Tarifas continuarão a pressionar inflação em 2005

As tarifas vão permanecer como os vilões conhecidos da inflação em 2005, assim como ocorreu no ano passado, mas poderão concorrer com alguns fatores imprevisíveis na hierarquia de pressões sobre os índices de preços. O consultor do Grupo de Acompanhamento Conjuntural do Ipea, Eduardo Velho, avalia que não há qualquer descontrole previsto para a inflação brasileira neste ano, mas a meta rigorosa de 5,1% estabelecida pelo Banco Central, exigirá um monitoramento atento e permanente dos núcleos da inflação e do ritmo de aquecimento da economia.Para o economista Luiz Roberto Cunha, da PUC-RJ, as pressões tarifárias vão continuar, mas poderão sofrer a "concorrência" dos serviços, que com o aumento da renda poderão vir a pressionar a inflação. Como ponto favorável para redução da inflação dos preços livres, Eduardo Velho citou a queda na cotação das commodities agrícolas, que já começam 2005 em patamar de preços médios bem inferior ao do ano passado. Cunha também cita a queda das commodities como um dos pontos mais favoráveis para o comportamento da inflação neste ano. Eduardo Velho lembra ainda que a variação de 7% a 7,5% prevista para os preços administrados em 2005 não deverá surpreender. As elevações das tarifas de energia elétrica e ônibus urbanos, por exemplo, deverão exercer as maiores pressões de alta anual sobre a inflação, como já é esperado.Para ele, o ponto indefinido está nos combustíveis. Ainda que a tendência do preço do barril do petróleo seja de queda, o economista lembra que essa é sempre uma aposta incerta no horizonte inflacionário.
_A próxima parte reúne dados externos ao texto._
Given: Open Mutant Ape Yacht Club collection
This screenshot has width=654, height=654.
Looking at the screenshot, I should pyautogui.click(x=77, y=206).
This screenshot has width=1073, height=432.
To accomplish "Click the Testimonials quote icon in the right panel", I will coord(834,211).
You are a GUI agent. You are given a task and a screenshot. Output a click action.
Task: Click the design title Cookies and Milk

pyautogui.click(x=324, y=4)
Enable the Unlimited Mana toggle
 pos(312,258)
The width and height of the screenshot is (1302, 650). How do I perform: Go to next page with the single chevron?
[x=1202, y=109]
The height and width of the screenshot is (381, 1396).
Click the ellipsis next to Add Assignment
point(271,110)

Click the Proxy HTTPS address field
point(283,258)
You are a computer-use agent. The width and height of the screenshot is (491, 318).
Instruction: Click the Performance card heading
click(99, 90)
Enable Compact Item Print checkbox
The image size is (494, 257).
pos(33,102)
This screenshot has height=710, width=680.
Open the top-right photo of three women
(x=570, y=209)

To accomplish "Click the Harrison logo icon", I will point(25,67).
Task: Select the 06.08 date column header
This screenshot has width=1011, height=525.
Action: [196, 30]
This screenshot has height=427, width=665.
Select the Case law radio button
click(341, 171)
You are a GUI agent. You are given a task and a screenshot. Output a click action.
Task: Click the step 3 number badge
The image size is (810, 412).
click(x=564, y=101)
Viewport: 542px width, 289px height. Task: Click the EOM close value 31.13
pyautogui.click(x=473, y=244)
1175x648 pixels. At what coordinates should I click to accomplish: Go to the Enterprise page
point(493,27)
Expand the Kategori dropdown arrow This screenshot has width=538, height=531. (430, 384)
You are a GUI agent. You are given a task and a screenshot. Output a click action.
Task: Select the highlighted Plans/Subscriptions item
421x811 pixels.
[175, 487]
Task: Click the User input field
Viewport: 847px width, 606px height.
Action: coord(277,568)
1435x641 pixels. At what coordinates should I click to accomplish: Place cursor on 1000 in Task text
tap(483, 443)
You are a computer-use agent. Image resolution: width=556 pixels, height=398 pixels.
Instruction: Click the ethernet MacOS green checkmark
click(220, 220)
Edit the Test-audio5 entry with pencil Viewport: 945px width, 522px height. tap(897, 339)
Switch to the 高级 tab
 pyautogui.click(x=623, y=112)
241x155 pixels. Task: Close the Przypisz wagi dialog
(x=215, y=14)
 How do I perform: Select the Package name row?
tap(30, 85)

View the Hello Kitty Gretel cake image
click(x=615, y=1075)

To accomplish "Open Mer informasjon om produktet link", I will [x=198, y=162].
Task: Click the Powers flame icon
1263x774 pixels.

Para ele, se o ritmo do crescimento econômico for muito intenso, poderão ocorrer reajustes de preços. O economista avalia que o ideal para o controle da inflação é que o crescimento continue em desaceleração na margem. Outro fator de atenção, segundo ele, é a taxa de juros norte-americana, que poderá afetar o câmbio que vem contribuindo para segurar a inflação brasileira.